# ruger rifles



## mallard (Mar 27, 2002)

Any one out there have problems gaining good accuracy from there rugers?I went out yesterday to test some handloads.The ruger,from minimum to max loads wouldnt group tighter than 1 3/4".Come to think of it,I have never had better groups than that.The tikka on the other hand had 1/2" groups with 57.5 gr of H4831 using 130 gr nosler partitions!


----------



## Nitro (Feb 28, 2004)

You didn't indicate what caliber your Ruger is chambered in. Based on your posted handloading data it looks like a .270 Winchester. The only Ruger M77 that I currently own is a 20" barreled Ultra Light chambered in .243 Winchester. On a good day it will print 1.5" groups.

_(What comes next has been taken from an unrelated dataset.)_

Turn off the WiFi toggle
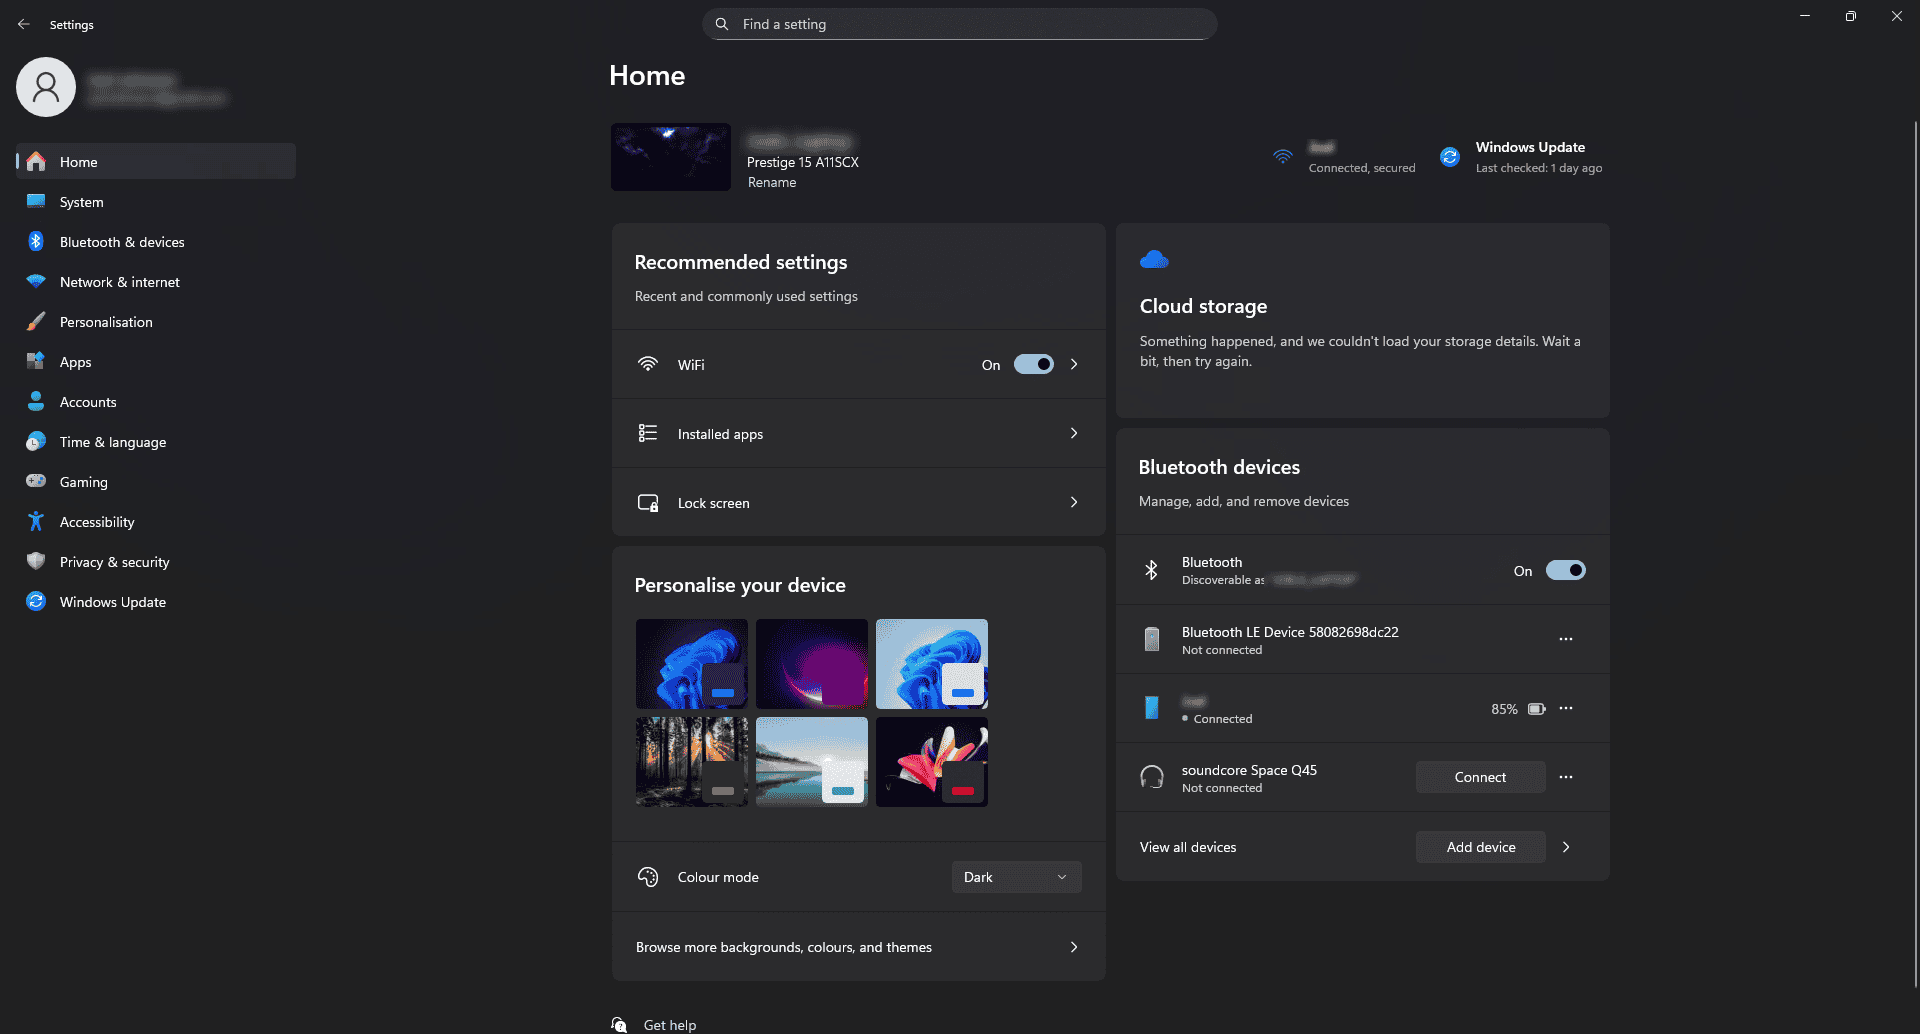 1034,364
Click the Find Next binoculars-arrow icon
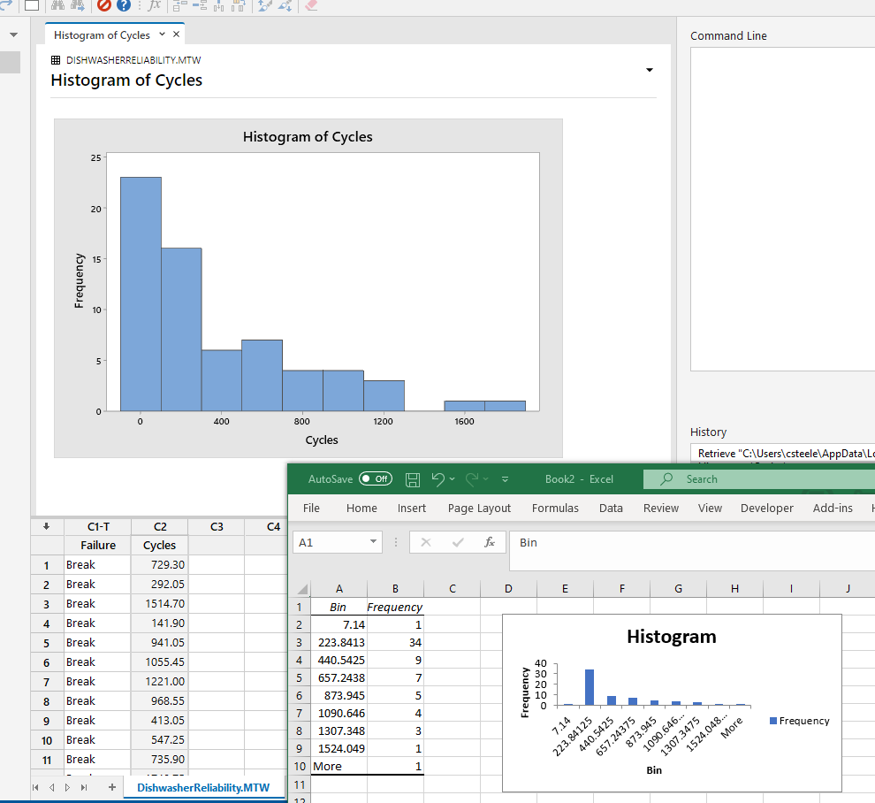Image resolution: width=875 pixels, height=803 pixels. coord(75,7)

I formerly owned a .270 and a 30-06 neither of which was particularly accurate. I sold both of them and as replacements bought a Browning A-bolt in 30-06 and a Winchester M70 Featherweight in .270. The A-bolt will consistantly group in the 1's" and on a calm day .75" with a near max dose of H4831 and the 165 grain Hornady Interlock SPBT.

Good shooting,

Nitro


----------



## mallard (Mar 27, 2002)

The ruger is a 7mm remington.


----------



## magnum3.5 (Sep 19, 2003)

Mallard how old is the gun? Ruger used to buy their barrels up to a few years ago not one would shoot the same. I have a 270 m77 and it shoots excellant I am one of the lucky ones. Now they turn there own barrels and from what I have seen it has been a big difference. I may be alittle one sided I am a ruger fan I like the feel of them and there light oh! there cheap too! Magnum


----------



## mallard (Mar 27, 2002)

I bought the gun in 97.I might sell it and get another tikka,God I love the accuracy you get out of a tikka.


----------



## scott (Oct 11, 2002)

I bought a Ruger bolt MKII 30.06 last year and absolutely love it. I got it dialed in last summer and had excellent success with it last fall. I fired three shots with it and killed 3 deer. I couldn't have been more happy with the rifle.


----------